Che dire? Che bisogna stare coi piedi per terra senza illudersi che l’ondata distruttiva di demenza planetaria possa frenare il suo crescendo parossistico. La centrale non lo permetterebbe mai. Ma, proprio per questo, vale la pena di salutare qualsiasi episodio di cronaca spicciola sia capace di sfuggire al conformismo femminino beota e dilagante come un piccolo miracolo dal potenziato valore pedagogico. Del resto, non avremo maschi senza maschietti.

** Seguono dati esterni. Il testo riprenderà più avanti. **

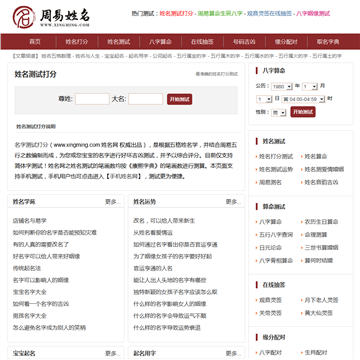
Task: Go to 取名字典 in the navigation bar
Action: 328,42
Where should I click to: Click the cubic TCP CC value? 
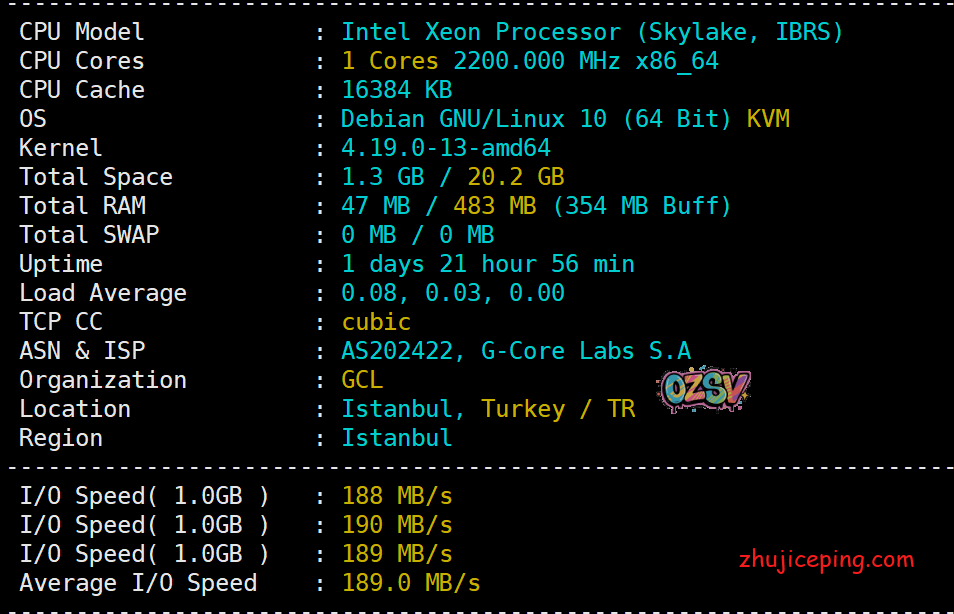coord(376,322)
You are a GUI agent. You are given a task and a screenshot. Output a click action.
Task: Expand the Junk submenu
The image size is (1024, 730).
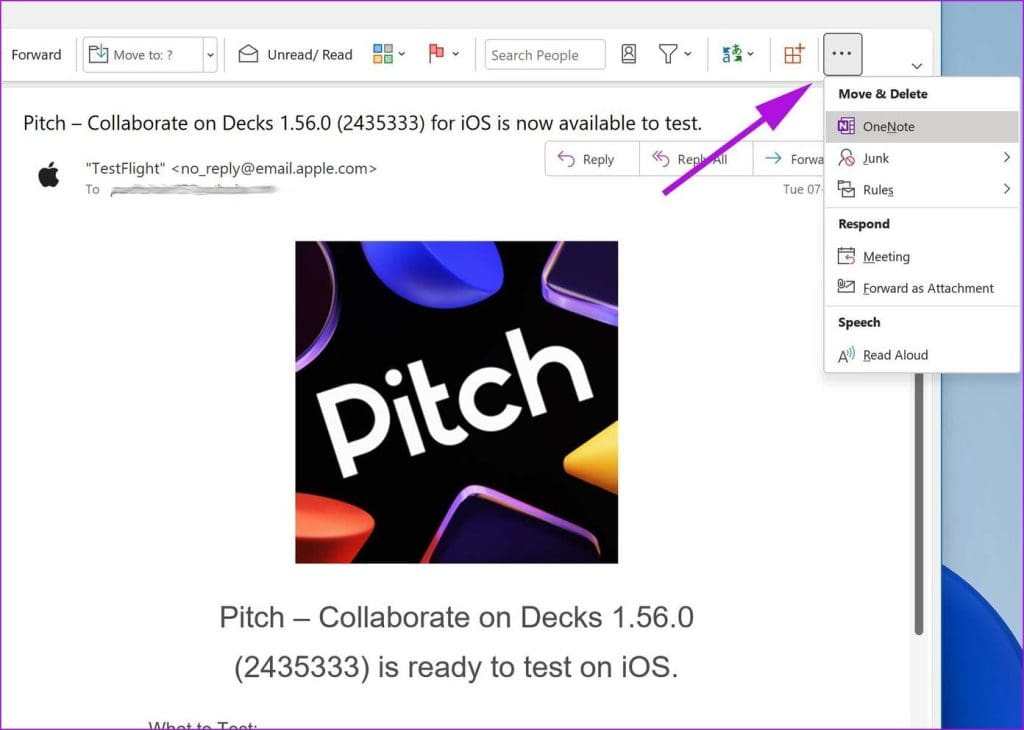coord(875,157)
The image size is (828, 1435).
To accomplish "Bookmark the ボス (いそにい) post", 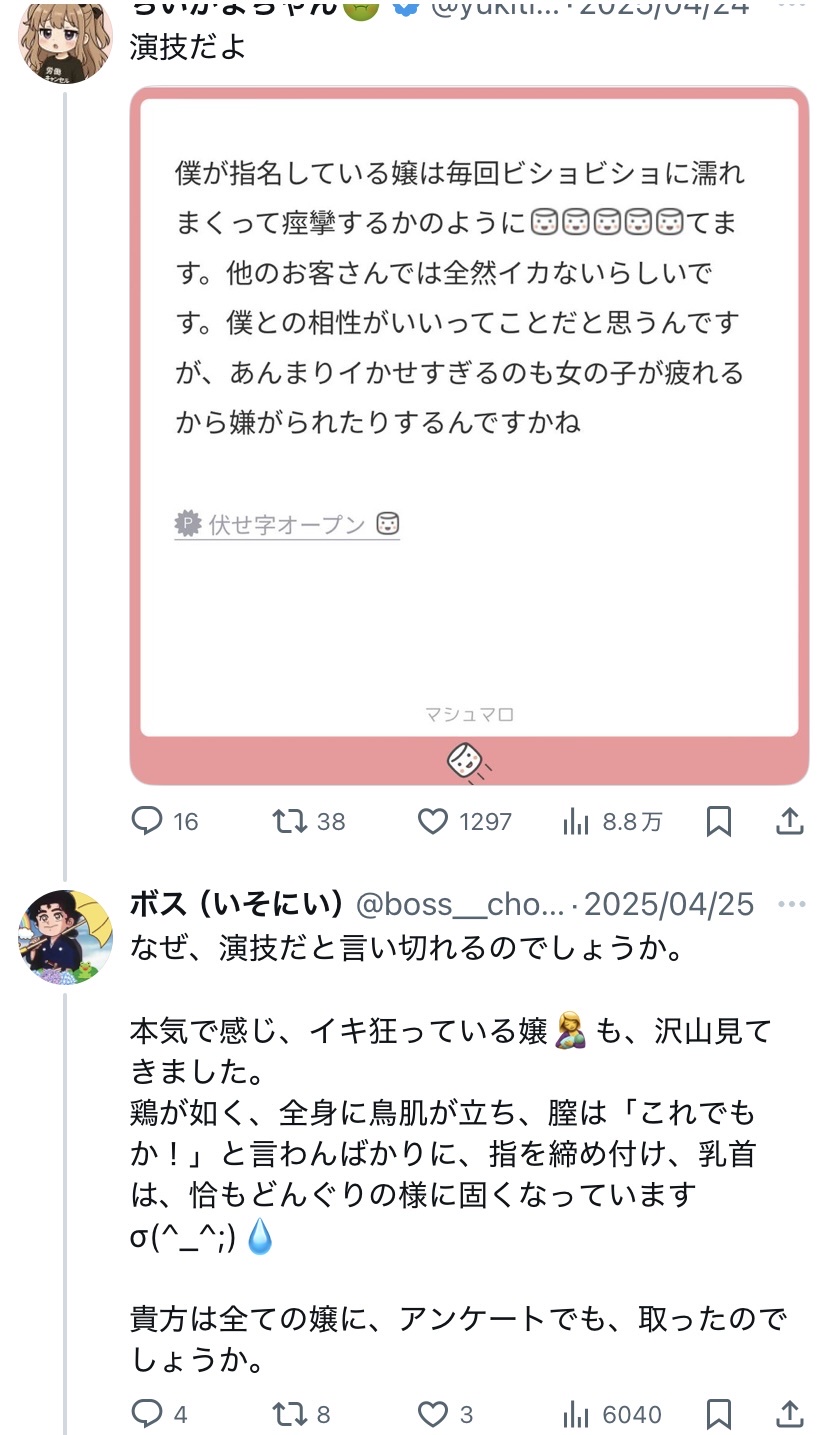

2 commenti su “I ragazzi della via Pàl ci sono ancora. Grazie a Dio.”
sempre grazie Elisabetta.
emanuel
Da conforto ed induce ad un po’ d’ottimismo per il futuro questo piccolo normale episodio di vita, che è pur sempre una sospirata conferma della sopravvivenza di praticità e realismo nella gestione dei rapporti umani e soprattutto dell’esistenza “viva Dio!”, ancora di simili individui, mi riferisco ai due piccoli e simpatici protagonisti, all’eccellente vicepreside e naturalmente alla sempre illuminata Dottoressa Frezza.